### WHAT YOU NEED TO DO
Search the records below for "agent" and copy every line it turns up in.

START SOURCE INFORMATION

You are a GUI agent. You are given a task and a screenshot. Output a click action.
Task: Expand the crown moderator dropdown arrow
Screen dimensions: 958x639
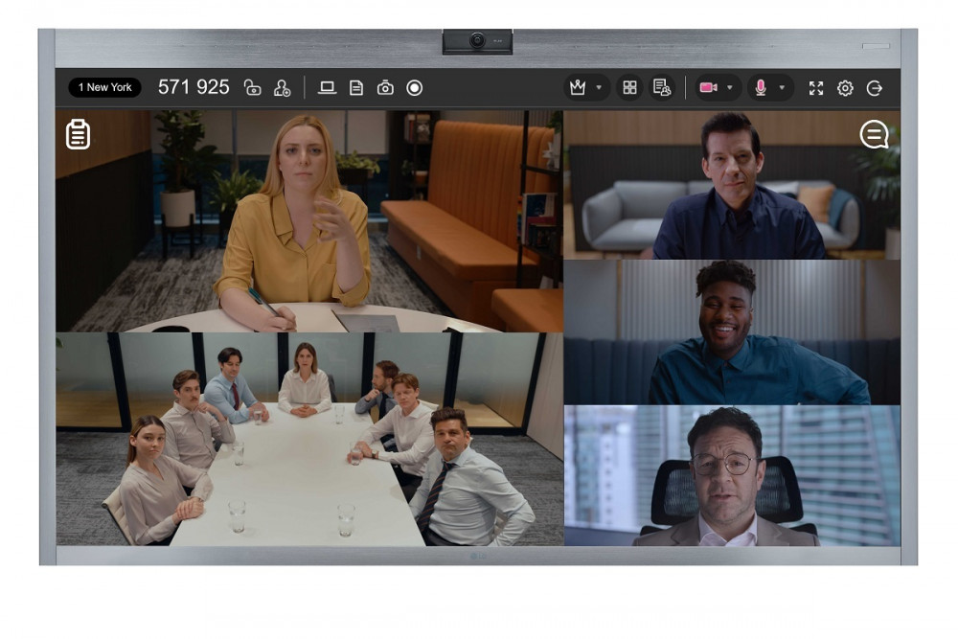click(x=599, y=88)
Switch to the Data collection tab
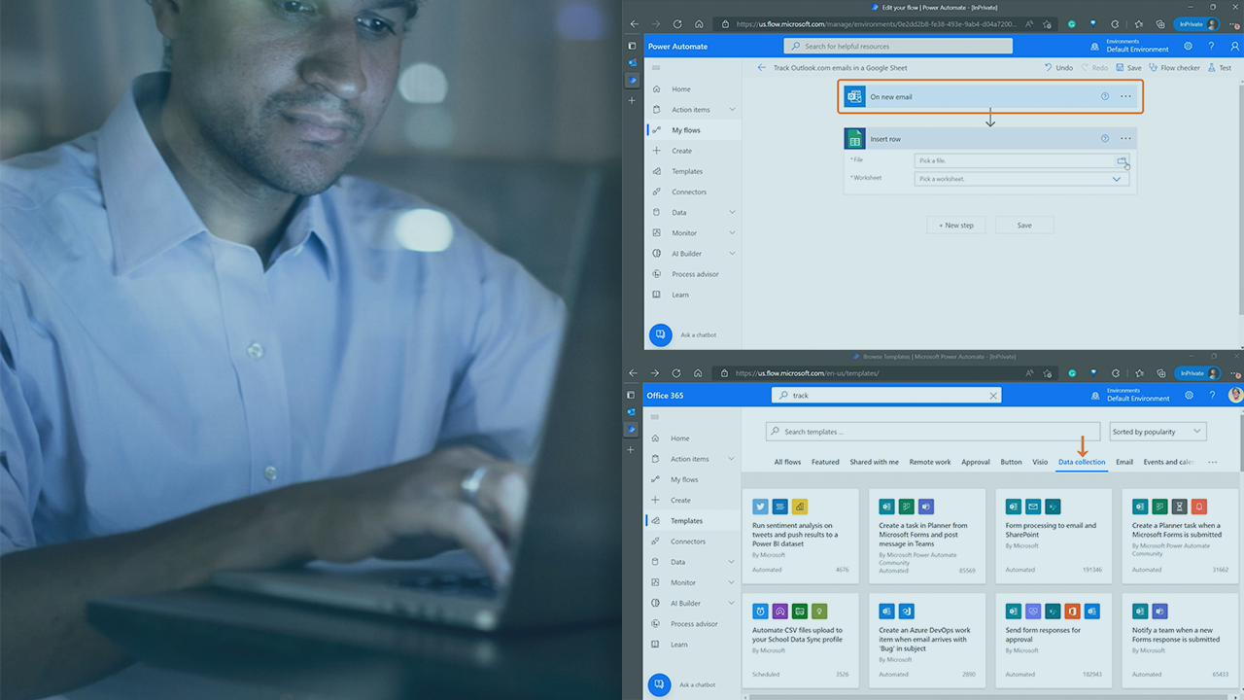Screen dimensions: 1244x700 (x=1082, y=462)
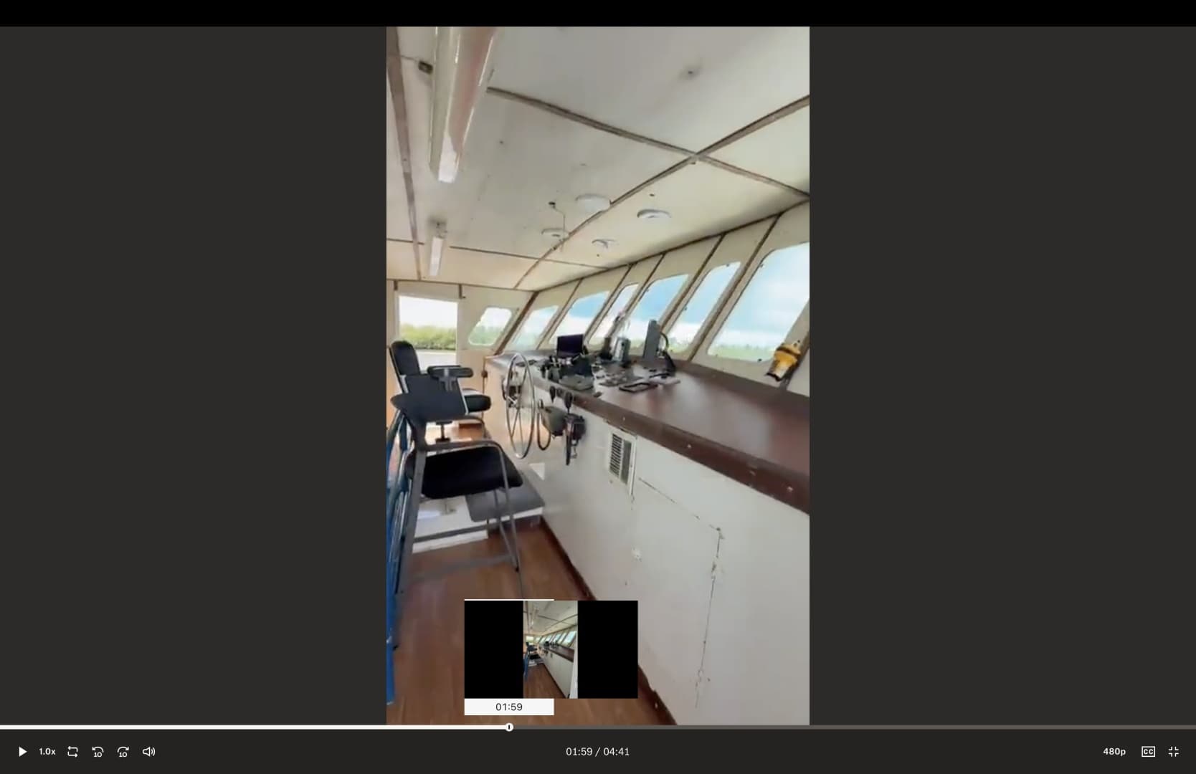Jump to the very start of timeline
The image size is (1196, 774).
click(1, 727)
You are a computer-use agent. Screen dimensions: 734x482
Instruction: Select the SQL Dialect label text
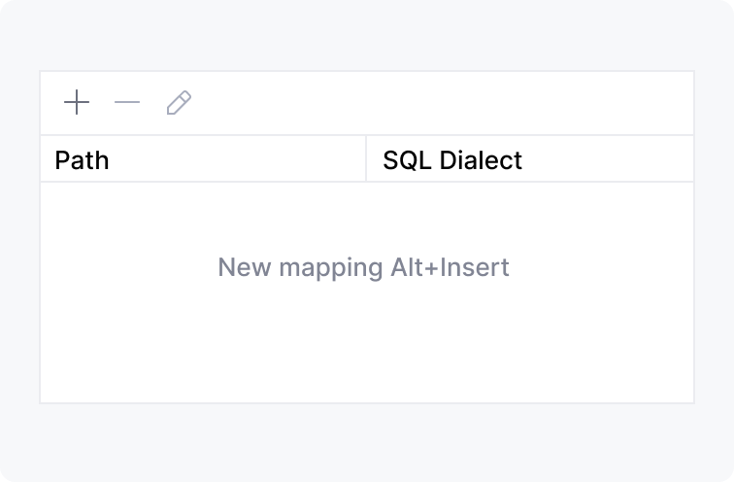click(452, 160)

END SOURCE INFORMATION

### REPLY TO THE TASK
You are a GUI agent. You are given a task and a screenshot. Output a click action.
You are a computer-use agent. Screen dimensions: 734x482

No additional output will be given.